REQUIREMENT :: How many lines of the listing below contain the word "computer"? Reply with that number alone.
Content starts
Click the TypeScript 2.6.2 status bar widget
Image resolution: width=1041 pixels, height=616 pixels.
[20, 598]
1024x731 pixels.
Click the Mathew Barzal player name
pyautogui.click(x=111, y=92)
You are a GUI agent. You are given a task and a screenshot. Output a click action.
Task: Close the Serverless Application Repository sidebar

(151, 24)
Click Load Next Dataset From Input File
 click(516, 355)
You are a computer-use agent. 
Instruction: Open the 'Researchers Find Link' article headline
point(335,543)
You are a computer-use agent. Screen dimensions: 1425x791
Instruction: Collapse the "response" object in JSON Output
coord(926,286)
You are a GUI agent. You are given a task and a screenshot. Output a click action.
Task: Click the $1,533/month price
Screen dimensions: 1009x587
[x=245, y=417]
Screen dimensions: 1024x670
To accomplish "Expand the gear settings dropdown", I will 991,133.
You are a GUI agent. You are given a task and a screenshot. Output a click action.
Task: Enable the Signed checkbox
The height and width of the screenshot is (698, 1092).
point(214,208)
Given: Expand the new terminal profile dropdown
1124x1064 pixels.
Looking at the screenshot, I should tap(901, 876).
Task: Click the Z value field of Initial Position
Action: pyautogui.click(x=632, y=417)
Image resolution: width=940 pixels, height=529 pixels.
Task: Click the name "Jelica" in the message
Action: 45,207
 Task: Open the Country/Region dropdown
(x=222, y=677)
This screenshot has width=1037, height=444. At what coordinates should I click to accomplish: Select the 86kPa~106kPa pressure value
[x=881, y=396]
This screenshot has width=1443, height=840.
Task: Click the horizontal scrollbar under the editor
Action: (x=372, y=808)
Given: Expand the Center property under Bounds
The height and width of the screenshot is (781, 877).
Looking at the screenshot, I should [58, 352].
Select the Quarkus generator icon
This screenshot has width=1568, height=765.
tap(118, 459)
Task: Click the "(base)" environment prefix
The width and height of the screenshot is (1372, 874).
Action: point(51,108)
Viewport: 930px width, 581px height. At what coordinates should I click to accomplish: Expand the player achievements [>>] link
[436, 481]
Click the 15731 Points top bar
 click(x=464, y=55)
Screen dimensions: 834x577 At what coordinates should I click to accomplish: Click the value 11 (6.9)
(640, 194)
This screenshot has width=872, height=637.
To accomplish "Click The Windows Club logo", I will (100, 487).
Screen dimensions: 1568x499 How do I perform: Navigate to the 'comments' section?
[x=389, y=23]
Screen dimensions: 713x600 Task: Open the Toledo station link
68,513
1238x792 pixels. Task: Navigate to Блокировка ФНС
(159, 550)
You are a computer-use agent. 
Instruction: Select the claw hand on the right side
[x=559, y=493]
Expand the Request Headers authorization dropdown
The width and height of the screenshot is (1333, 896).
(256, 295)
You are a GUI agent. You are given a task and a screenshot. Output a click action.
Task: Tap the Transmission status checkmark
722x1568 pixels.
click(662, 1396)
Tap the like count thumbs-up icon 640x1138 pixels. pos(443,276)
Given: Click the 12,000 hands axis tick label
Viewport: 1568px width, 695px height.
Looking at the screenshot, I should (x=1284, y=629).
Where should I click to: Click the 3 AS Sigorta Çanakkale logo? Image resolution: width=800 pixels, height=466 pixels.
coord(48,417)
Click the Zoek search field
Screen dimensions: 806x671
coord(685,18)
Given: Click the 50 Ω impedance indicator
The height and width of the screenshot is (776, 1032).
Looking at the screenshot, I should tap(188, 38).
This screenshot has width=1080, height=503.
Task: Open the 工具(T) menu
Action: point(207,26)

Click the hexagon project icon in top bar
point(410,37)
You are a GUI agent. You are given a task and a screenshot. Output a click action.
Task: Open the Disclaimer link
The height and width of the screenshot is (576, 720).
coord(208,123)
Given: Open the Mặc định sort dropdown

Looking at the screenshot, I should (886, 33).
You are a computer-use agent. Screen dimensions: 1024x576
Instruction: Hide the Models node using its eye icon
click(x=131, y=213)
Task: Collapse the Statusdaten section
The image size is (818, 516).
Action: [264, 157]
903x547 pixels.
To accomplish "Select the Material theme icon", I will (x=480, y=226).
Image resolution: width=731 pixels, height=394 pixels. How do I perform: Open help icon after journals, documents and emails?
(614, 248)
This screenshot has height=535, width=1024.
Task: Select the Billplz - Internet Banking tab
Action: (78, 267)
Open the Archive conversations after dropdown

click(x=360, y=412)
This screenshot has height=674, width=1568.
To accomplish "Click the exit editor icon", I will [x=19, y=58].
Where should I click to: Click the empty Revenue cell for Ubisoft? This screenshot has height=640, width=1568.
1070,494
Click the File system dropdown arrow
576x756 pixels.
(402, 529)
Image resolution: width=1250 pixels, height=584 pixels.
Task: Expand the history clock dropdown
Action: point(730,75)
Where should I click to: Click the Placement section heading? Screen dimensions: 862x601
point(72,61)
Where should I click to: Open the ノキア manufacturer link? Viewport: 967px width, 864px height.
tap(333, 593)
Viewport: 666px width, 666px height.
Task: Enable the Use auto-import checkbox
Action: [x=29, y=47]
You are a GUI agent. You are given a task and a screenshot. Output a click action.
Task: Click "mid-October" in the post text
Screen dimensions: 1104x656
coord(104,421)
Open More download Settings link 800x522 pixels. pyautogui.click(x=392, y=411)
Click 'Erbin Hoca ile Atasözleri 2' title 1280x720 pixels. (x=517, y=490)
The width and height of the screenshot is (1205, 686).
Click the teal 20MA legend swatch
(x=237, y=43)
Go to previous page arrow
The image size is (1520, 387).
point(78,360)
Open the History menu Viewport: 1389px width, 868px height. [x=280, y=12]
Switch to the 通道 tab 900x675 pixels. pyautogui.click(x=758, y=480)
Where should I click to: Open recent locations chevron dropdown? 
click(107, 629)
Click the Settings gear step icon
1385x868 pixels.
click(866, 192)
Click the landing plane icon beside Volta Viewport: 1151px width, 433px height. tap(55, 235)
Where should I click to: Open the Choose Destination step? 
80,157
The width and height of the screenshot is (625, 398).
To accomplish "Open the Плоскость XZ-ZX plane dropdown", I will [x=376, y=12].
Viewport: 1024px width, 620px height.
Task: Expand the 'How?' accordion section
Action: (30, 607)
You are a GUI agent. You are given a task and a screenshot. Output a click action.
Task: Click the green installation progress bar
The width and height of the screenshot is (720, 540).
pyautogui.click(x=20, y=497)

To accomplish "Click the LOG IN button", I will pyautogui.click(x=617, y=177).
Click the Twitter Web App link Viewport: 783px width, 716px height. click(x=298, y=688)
Content ends
EXPECTED ANSWER :: 4